Stepping back from the metaphor and thinking about the implementation, I would need some kind of object that had a method to calculate the weighting given a track. Thinking even further out, I could imagine having several different versions of this object that would select tracks based on different criteria, but in a much more programmatic way than the iTunes smart playlist feature; for example, using regular expressions on the track name (say, selecting all tracks that matched "lov(er|ing|e|es)"). Already I was thinking of an interface, note, but more on that later.

For simplicity I decided the weighting should be represented by a double value in the range 0 to 100. This meant that I would need some validation happening at some point to force the weighting in that range, but I left it for now.

Here's my first cut at such a class:

  public class WeightingCalculator {
    public double GetWeighting(IITTrack track) {
      if (!(track is IITFileOrCDTrack))
        return 0;
      if (track.Size < 100 * 1024)
        return 0;
      switch (track.PlayedCount) {
        case 0:
          return 10;
        case 1:
        case 2:
          return 20;
        case 3:
        case 4:
        case 5:
        case 6:
          return 40;
        default:
          return 50;
      }
    }
  }

(Note: the reason for the size calculation there is that I have several ripped CDs where there's a chat track in between song tracks. This would remove most of those chat tracks from consideration. It's a little heavy handed — maybe I should set the track type to "chat" or something — but it's OK for now. One of the issues with iTunes is that the time for each track is returned as a string (e.g., "3:21"), which needs converting before I could use it for comparisons and calculations (and I was too lazy to work it out straightaway). It also gives me a method that will return zero for some tracks, which is important for testing. Note also that I'm explicitly looking for tracks that either appear as a file or as a CD track. For now I'm excluding other types of tracks that may be in the iTunes library.)

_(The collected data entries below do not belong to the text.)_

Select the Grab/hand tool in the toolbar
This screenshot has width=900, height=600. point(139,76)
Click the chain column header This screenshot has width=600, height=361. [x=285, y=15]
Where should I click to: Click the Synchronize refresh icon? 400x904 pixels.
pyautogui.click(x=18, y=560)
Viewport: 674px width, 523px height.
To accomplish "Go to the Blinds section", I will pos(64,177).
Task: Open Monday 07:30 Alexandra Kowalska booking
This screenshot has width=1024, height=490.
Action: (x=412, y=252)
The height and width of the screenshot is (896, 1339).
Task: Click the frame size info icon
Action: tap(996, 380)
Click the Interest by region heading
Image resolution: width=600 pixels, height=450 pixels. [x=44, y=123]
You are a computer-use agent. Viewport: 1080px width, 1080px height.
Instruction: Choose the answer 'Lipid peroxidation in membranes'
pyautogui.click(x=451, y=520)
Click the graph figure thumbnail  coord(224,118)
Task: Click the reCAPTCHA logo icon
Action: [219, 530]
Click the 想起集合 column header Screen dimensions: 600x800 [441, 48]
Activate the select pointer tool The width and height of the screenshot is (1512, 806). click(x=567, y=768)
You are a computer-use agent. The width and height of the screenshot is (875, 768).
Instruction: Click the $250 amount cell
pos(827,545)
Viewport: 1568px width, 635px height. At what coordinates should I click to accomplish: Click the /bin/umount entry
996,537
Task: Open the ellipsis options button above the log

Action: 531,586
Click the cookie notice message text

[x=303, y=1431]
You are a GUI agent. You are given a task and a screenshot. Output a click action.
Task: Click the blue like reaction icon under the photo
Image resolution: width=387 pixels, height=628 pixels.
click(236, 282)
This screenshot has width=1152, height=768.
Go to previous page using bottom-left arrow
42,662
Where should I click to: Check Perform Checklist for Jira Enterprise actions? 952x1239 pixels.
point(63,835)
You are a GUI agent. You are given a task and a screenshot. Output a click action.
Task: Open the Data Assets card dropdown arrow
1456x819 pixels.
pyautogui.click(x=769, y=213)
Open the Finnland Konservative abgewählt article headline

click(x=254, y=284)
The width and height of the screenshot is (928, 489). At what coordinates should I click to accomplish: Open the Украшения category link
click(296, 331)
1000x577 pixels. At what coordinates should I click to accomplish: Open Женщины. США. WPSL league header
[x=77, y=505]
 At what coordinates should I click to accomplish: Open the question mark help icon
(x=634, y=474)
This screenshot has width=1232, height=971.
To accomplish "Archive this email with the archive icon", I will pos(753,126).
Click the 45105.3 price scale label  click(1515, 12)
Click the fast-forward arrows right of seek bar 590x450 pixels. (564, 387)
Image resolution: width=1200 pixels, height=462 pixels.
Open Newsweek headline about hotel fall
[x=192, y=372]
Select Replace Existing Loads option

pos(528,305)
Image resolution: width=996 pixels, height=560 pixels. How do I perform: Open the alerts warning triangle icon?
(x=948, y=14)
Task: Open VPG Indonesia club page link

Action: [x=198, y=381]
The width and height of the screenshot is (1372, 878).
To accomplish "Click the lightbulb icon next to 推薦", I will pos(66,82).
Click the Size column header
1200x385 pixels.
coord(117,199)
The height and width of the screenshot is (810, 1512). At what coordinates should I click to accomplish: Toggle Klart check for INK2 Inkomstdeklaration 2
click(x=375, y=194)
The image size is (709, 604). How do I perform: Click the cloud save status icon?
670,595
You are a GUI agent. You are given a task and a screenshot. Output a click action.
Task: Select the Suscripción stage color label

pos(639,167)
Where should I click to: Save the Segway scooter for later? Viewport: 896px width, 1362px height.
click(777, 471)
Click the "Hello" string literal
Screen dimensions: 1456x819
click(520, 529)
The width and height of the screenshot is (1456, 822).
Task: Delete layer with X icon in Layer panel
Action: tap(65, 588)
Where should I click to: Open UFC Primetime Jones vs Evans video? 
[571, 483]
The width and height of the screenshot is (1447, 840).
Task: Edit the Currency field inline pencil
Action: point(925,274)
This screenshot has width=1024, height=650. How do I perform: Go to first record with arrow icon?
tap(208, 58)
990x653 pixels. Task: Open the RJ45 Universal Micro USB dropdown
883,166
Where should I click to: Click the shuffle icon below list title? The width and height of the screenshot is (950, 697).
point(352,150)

Now to use this class. I know I can enumerate all the tracks in the library, so I should create an instance of this class and call the GetWeighting() method for each track. If the weighting is zero, I can ignore the track. If the weighting is non-zero I should store it with the track somehow. That implies a wrapper or helper class to hold both the original iTunes track object and this weighting.

A few moments with the c, p, and cc templates in CodeRush, and I hasd this:

    internal class Track {
      private IITTrack iTunesTrack;
      public IITTrack ITunesTrack {
        get { return iTunesTrack; }
      }
      private double weighting;
      public double Weighting {
        get { return weighting; }
      }

      public Track(IITTrack iTunesTrack, double weighting) {
        this.iTunesTrack = iTunesTrack;
        this.weighting = weighting;
      }
    }

Now I had this class, I could instantiate a List<Track> and add instances of this Track class to the list instance.

      Console.WriteLine("Reading all tracks from library...");
      WeightingCalculator calculator = new WeightingCalculator();
      library = new List<Track>();
      foreach (IITTrack track in trackCollection) {
        double weighting = calculator.GetWeighting(track);
        if (weighting > 0.0) {
          library.Add(new Track(track, weighting));
        }
      }

Having got this list of tracks, I now needed to randomly select an element from it and that selection should take into account the weighting of each track. Going back to my string metaphor, I quickly realized that I didn't have enough information. If I were to randomly select a point on my string, the one marked off with sections of arbitrary lengths, I would generate a random value between zero and the full length of the string, and measure that length from that start of the string.

To do this with my track weightings I needed to store where the track appeared in the "string". In other words, I needed to calculate a start (or end) point of each track as a cumulative weighting value. So, the first track in my selection list would have a start point of zero, the next would have a start point equal to the weighting of the first track, the third, a start point of the sum of the first two weightings, and so on.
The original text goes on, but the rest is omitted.